CONSIGNE: D'après la page sur le remaniement gouvernemental en France, quel jour Mme Élisabeth Borne a-t-elle présenté sa démission au président de la République ?

PAGE:
.....

Le « remaniement » gouvernemental en France
Lundi 8 janvier 2024, la Première ministre française, Mme Élisabeth Borne, présentait sa démission au président de la République, M. Emmanuel Macron. Le lendemain, le chef de l’État procédait à la nomination de M. Attal comme nouveau Premier ministre. Deux décrets présidentiels des 11 janvier et 8 février sont venus fixer la composition du nouveau Gouvernement.
Dans cette séquence politique, le Parlement français n’a joué qu’un rôle très limité. D’abord, la démission de Mme Borne ne résulte pas d’un vote de défiance de la majorité parlementaire, mais de la volonté du chef de l’État. Sa lettre de démission révèle qu’elle a été remerciée par M. Macron qui souhaitait, en procédant à la nomination d’une équipe nouvelle et rajeunie, donner un « nouvel élan » à son quinquennat après une année 2023 marquée par l’adoption difficile de la réforme des retraites et de la loi « immigration ».

.....

DONNÉES FOURNIES:
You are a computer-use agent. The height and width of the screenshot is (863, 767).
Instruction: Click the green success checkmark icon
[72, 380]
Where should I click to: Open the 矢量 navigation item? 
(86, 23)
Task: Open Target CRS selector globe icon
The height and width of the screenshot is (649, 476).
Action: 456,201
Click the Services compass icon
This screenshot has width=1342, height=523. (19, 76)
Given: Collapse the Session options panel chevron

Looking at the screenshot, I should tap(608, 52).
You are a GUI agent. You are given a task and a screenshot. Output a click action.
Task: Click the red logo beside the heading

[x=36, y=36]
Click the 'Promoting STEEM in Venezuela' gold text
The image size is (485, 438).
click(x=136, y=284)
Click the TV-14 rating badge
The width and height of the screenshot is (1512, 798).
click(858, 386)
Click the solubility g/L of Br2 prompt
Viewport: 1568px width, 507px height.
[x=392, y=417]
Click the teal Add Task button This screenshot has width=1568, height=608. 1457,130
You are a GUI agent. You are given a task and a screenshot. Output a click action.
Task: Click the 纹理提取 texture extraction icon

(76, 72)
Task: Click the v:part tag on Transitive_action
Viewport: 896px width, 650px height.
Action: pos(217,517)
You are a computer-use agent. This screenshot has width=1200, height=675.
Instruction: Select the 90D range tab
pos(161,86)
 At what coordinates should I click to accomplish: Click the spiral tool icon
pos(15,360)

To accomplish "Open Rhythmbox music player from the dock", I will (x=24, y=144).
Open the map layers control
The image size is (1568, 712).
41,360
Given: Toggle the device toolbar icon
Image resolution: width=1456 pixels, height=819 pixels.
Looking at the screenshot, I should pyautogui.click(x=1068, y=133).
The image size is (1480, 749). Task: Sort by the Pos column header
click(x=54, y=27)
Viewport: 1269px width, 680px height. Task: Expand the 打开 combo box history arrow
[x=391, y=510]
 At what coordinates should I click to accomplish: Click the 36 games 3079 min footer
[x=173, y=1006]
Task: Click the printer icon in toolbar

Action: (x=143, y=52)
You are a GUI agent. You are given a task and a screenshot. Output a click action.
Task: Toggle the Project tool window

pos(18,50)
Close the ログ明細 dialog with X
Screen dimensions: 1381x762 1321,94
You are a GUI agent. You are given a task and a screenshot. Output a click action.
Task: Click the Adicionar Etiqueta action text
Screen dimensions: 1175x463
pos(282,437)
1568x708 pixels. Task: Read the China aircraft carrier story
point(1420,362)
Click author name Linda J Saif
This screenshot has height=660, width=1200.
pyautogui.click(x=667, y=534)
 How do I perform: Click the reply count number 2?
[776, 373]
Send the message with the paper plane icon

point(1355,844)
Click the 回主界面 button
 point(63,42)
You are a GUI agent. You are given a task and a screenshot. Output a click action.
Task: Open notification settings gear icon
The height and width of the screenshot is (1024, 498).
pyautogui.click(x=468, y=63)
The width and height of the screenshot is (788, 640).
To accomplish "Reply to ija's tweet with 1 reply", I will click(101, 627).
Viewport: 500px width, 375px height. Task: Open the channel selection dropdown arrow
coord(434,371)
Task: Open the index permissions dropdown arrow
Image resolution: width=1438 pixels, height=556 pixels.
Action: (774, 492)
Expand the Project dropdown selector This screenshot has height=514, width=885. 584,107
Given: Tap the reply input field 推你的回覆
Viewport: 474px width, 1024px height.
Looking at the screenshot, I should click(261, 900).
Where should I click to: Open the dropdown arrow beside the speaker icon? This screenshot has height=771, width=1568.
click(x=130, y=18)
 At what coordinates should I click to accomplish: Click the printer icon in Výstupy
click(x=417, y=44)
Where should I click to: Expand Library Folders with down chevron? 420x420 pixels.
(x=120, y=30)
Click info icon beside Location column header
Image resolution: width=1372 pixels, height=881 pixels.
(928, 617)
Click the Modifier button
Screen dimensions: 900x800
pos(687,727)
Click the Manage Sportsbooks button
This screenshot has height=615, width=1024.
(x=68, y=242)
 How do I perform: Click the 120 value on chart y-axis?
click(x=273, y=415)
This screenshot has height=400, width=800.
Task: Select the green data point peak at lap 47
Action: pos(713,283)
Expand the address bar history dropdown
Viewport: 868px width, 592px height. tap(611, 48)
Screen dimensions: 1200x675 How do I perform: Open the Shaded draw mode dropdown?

.....

RÉPONSE COMPLÈTE: Le lundi 8 janvier 2024.